A team of ghost hunters gets what it came for in this low-budget thrill ride

A team of ghost hunters gets what it came for in this low-budget thrill ride

One week a month, Watch This offers staff recommendations inspired by a new movie coming out that week. This week: In honor of the new sequel to the modern classic The Blair Witch Project, we look back at some of our favorite found-footage horror films.

Grave Encounters (2011)

Execution is everything in a found-footage horror movie, and execution is what makes Grave Encounters a worthy addition to the subgenre. The concept—a documentary crew enters an abandoned mental hospital in hopes of filming paranormal activity, only to get way more than they expected—goes beyond typical into the realm of cliché.
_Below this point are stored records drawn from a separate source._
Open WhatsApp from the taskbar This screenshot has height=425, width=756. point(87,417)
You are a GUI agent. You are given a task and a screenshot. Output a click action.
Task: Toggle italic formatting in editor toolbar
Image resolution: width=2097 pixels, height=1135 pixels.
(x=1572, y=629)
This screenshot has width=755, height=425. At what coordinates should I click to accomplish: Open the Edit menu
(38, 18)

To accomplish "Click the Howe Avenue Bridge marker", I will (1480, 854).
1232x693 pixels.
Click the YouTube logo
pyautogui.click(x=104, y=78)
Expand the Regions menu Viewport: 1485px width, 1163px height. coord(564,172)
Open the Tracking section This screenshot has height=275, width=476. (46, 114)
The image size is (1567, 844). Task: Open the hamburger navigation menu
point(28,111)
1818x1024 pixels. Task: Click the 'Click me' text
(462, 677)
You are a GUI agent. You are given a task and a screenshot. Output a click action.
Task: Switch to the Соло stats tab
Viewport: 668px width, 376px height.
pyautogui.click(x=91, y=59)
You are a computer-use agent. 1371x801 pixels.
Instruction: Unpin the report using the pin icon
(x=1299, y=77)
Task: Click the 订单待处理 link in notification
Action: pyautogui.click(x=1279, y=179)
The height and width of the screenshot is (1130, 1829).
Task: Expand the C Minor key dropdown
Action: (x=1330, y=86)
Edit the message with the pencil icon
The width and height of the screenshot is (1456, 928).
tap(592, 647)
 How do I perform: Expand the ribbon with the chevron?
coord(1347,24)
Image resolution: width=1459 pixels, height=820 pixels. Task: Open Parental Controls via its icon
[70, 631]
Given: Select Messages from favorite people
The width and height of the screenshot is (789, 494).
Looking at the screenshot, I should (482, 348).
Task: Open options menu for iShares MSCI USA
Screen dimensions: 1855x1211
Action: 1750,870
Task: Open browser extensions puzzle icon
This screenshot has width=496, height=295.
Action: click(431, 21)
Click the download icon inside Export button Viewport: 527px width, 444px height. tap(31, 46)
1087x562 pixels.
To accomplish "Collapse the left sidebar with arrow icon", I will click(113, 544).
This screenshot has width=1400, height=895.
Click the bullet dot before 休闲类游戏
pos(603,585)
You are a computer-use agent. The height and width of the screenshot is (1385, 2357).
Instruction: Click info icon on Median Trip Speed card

The film opens with the same shots of the crew joking around and testing out their equipment you see in all found-footage horror movies, and the institution itself is so outrageously, exaggeratedly creepy—we’re talking bloody bathtubs and walls covered in the apocalyptic scrawlings of mental patients—that it’s hard not to chuckle.

But the movie wants us to chuckle. Grave Encounters revolves around a very 2011 bit of meta-humor by making this particular documentary crew work for one of those cheesy pseudo-scientific cable reality shows, like Ghost Hunters or Ghost Adventures or Paranormal State or, this writer’s personal favorite, Psychic Kids: Children Of The Paranormal. Sean Rogerson stars as the series’ host, Lance Preston, a Hot Topic-clad game-show host type who isn’t above bribing a groundskeeper for a made-up anecdote. He and his crew of con artists are joined by a similarly cynical “psychic,” Houston (Mackenzie Gray), an out-of-work actor whose biggest concern is getting the supernatural chicanery done in time for his audition the next day.

But as the film progresses, the crew can no longer deny that, unlike everywhere else they’ve ever filmed, this place is actually haunted. This realization comes on slowly; in fact, the viewers are the only ones who even see the first paranormal event. When Lance is first presented with evidence of actual ghosts, his first impulse isn’t to run away, it’s to try to reproduce the events on film. It’s not until the team’s agreed-upon 6 a.m. exit time comes and goes and the sun still doesn’t come up do they realize that something is wrong on a cosmic level. That’s when one of the camera operators kicks down the main entrance to the hospital (being locked in for the night is part of the Grave Encounters team’s schtick), only to find that it leads onto another dark hallway. Which leads to another hallway. And another. And another. The hospital is endless, and timeless.

Because while Grave Encounters makes a joke of its clichéd setup, it takes its horror seriously—directors Colin Minihan and Stuart Ortiz, a.k.a. The Vicious Brothers, both claim to truly believe in ghosts—and doesn’t rely too heavily on cheap tricks. (In fact, the only big jump scares come toward the end.) Instead, the gradually building panic is reflected in the camera work, as the multiple static and handheld cameras that the crew sets up at the beginning of the film are taken down one by one, narrowing the point of view to create a claustrophobic feel.

That’s pretty standard for a found-footage horror movie, but Minihan and Ortiz also insert some wicked little touches—spirits communicating with one crew member by carving words into her back while she sleeps is an especially unsettling one—while riffing on the mental hospital theme and distorting the viewer’s sense of time and place. (And the actors’, for that matter: In a 2011 interview with ScreenAnarchy, Ortiz recalls an incident during the 12-day shoot, which took place at a real abandoned hospital, where he and Minihan built a wall at the top of a stairway without telling the cast, then instructed them to run up it.) It’s all so vivid and disorienting, that by the time we see the obligatory ghostly girl with long, dirty hair, it actually, well, works. So go on, enter Grave Encounters with the same sneering skepticism as the eponymous camera crew. We dare you.

Availability: Grave Encounters is available on Blu-ray and DVD from Netflix or possibly your local video store/library. It can also be rented or purchased from the major digital services.